Material provided:
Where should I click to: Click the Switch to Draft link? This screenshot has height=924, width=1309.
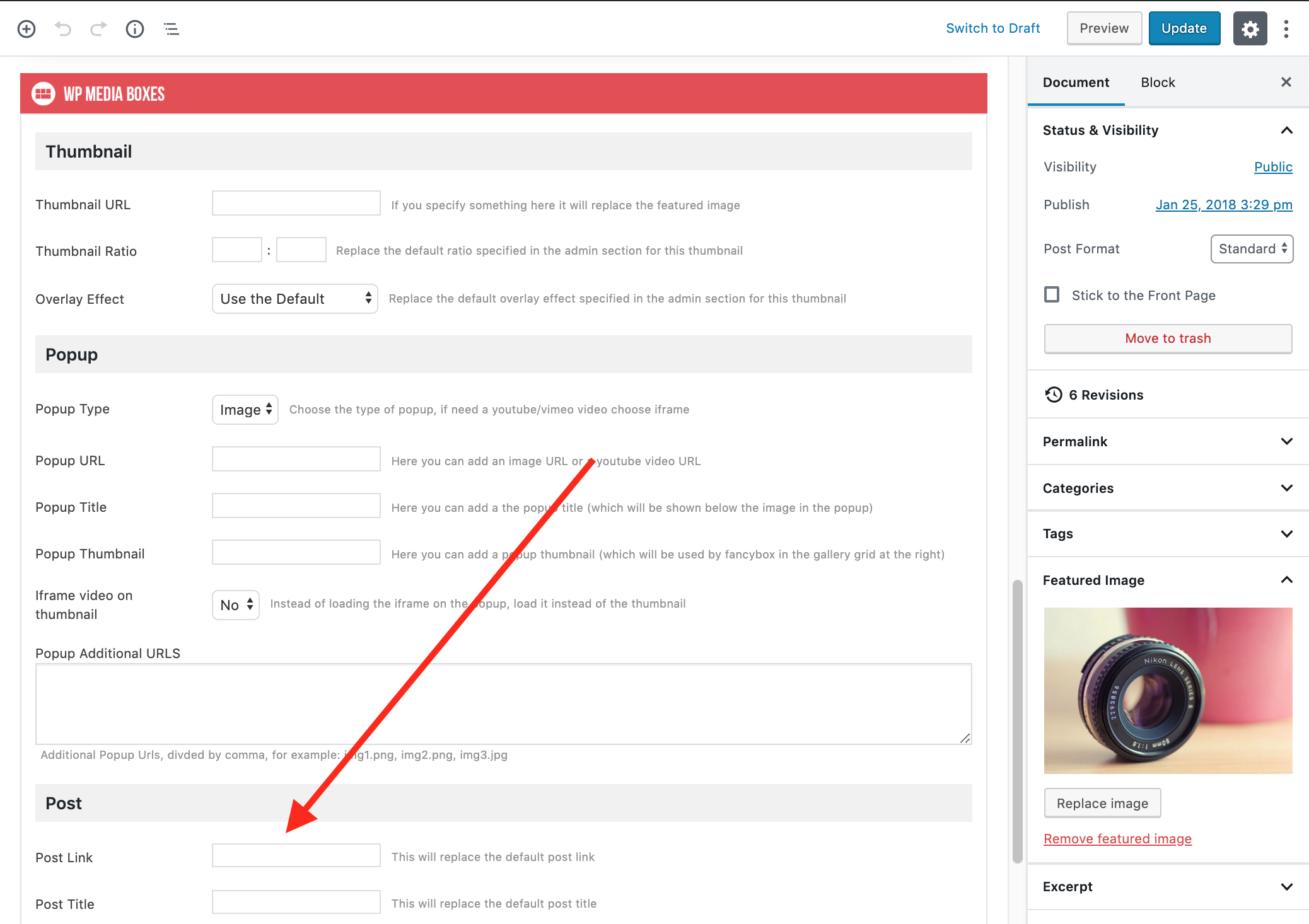coord(993,28)
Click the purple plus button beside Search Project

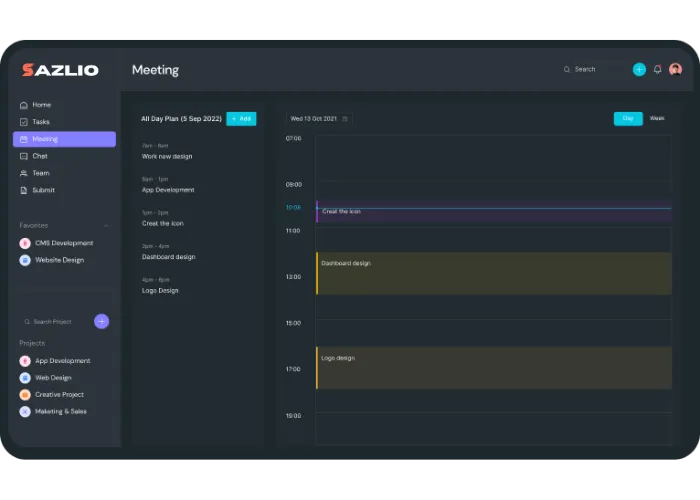coord(101,321)
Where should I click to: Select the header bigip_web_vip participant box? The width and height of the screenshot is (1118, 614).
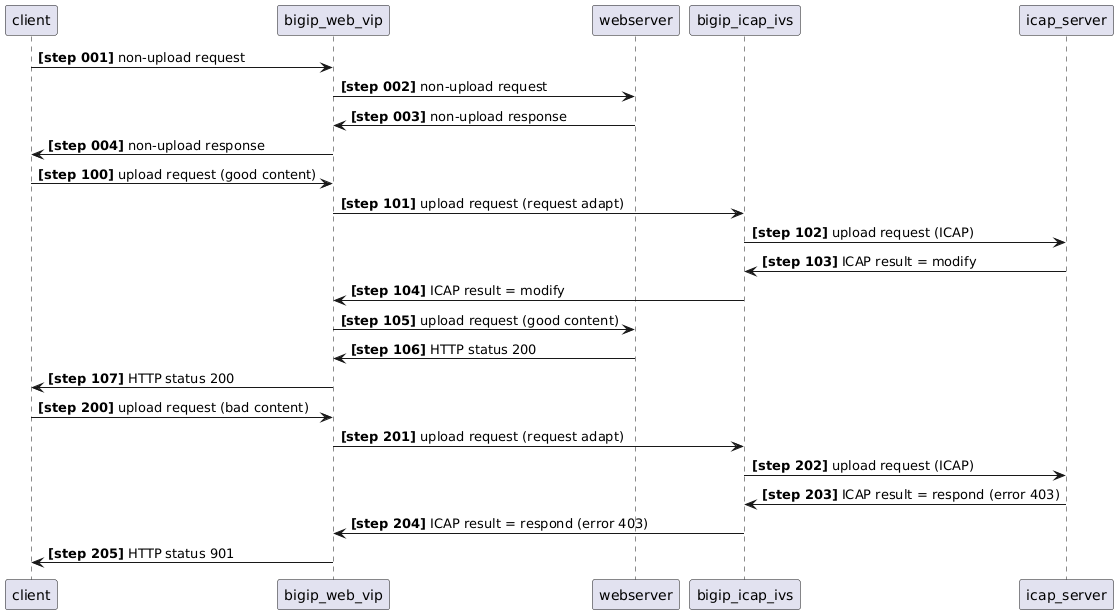(333, 19)
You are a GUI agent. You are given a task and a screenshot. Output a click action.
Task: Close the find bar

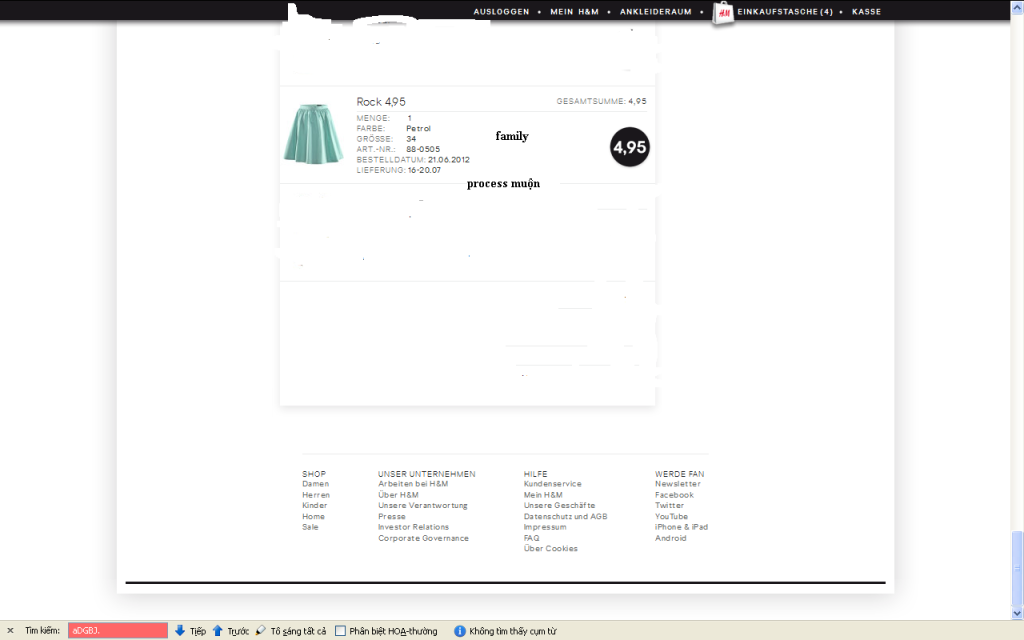[x=10, y=631]
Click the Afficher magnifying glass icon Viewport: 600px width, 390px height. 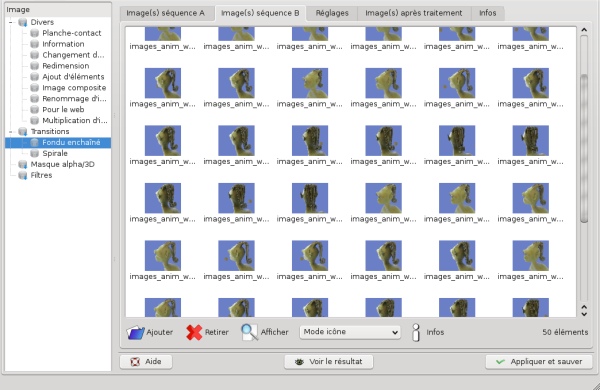[249, 332]
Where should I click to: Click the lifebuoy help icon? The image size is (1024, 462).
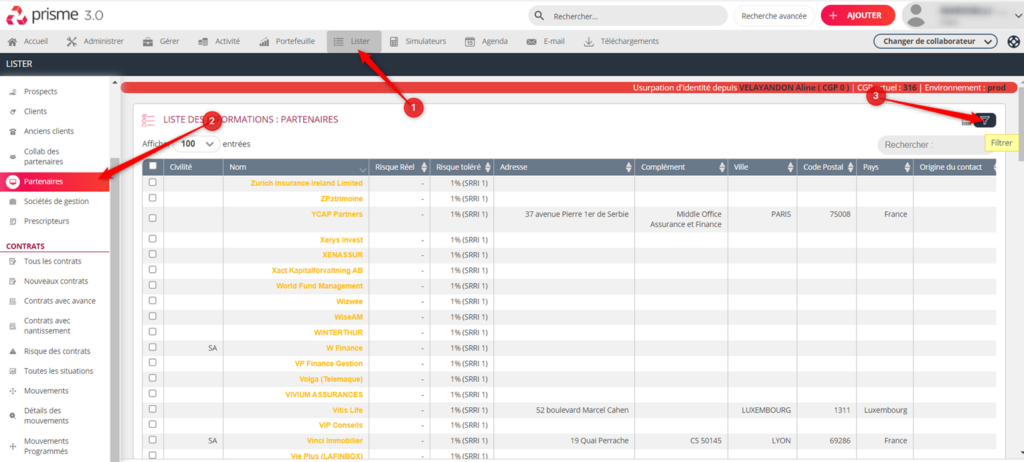point(1013,41)
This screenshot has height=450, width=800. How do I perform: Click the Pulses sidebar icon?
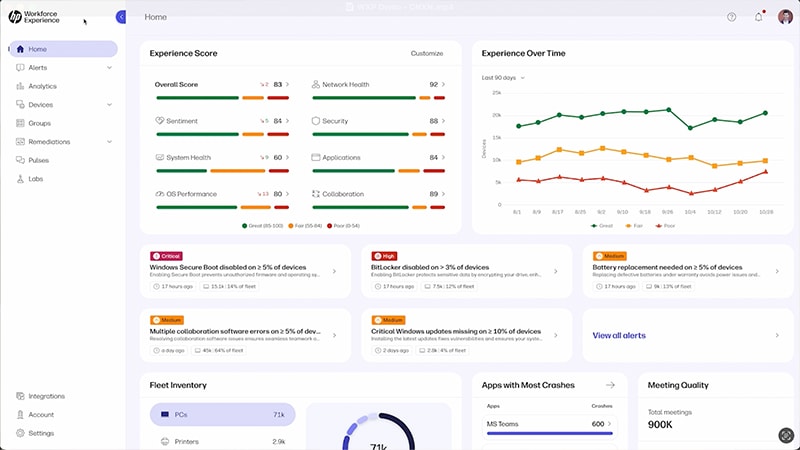pyautogui.click(x=21, y=160)
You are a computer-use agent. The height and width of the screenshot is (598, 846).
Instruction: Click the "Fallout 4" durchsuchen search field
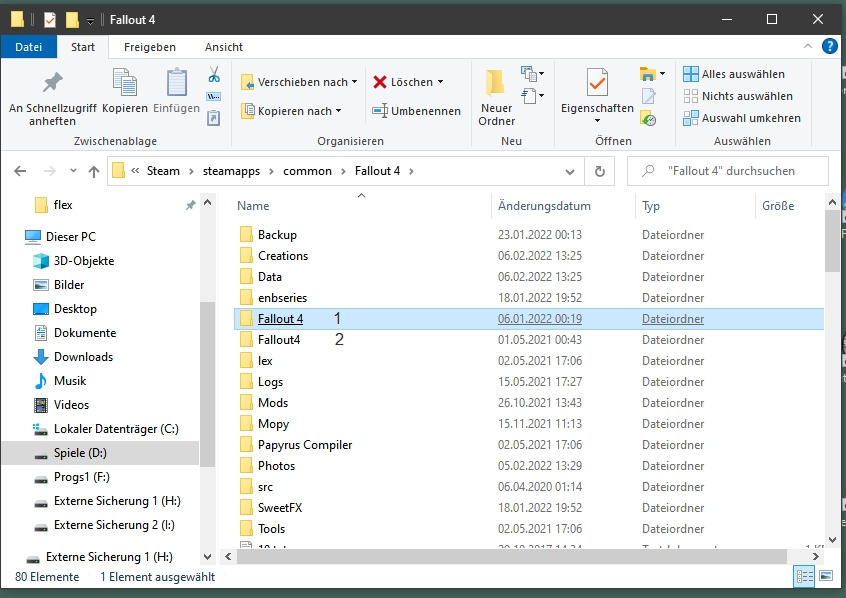[735, 171]
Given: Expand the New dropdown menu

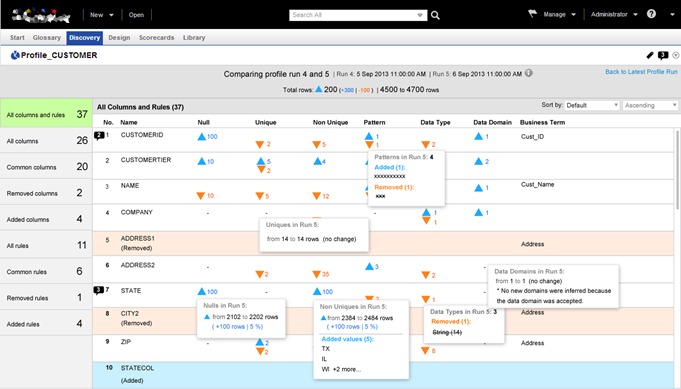Looking at the screenshot, I should 102,15.
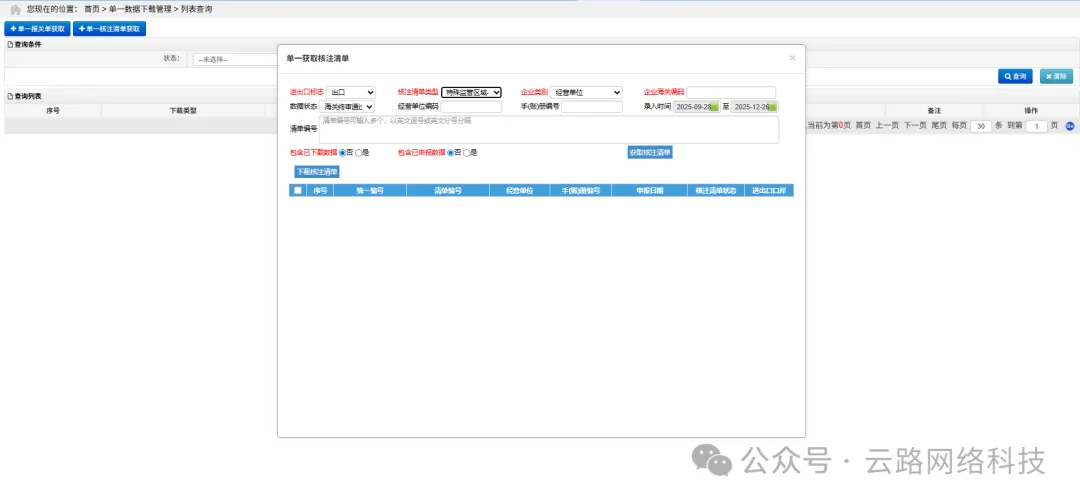Open the calendar icon on the 2025-09-28 start date
The width and height of the screenshot is (1080, 504).
click(713, 107)
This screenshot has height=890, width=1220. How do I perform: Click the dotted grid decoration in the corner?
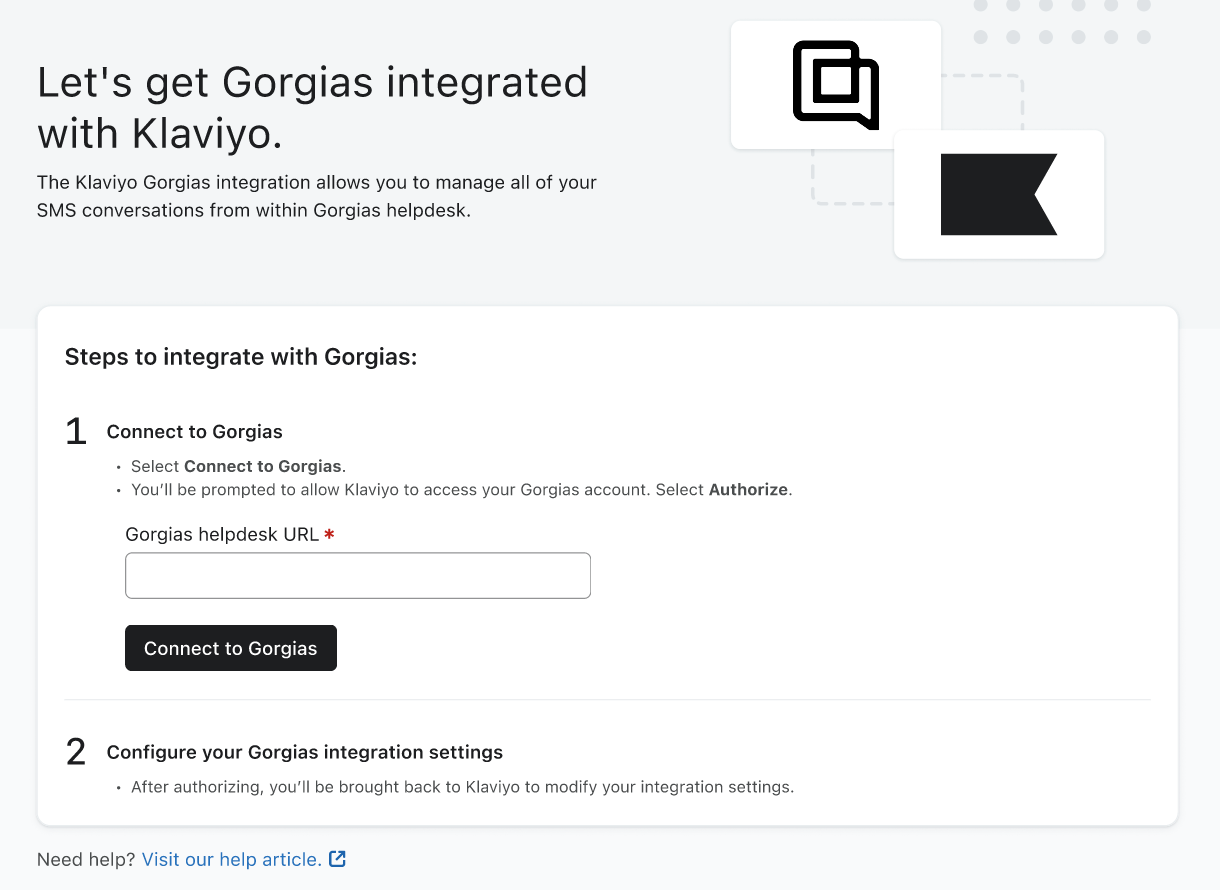pyautogui.click(x=1062, y=22)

Goal:
Please rewrite the records starting with the line containing "Given: Expand the New dropdown menu" and going on through the end of the records, replacing "dotted grid decoration" with "dotted pattern" and keeping everything else unchanged. Leave out the pictures.

Solved problem:
Given: Expand the New dropdown menu

Looking at the screenshot, I should 102,15.
Open the calendar icon on the 2025-09-28 start date
The width and height of the screenshot is (1080, 504).
click(713, 107)
This screenshot has height=890, width=1220. How do I perform: Click the dotted pattern in the corner?
pyautogui.click(x=1062, y=22)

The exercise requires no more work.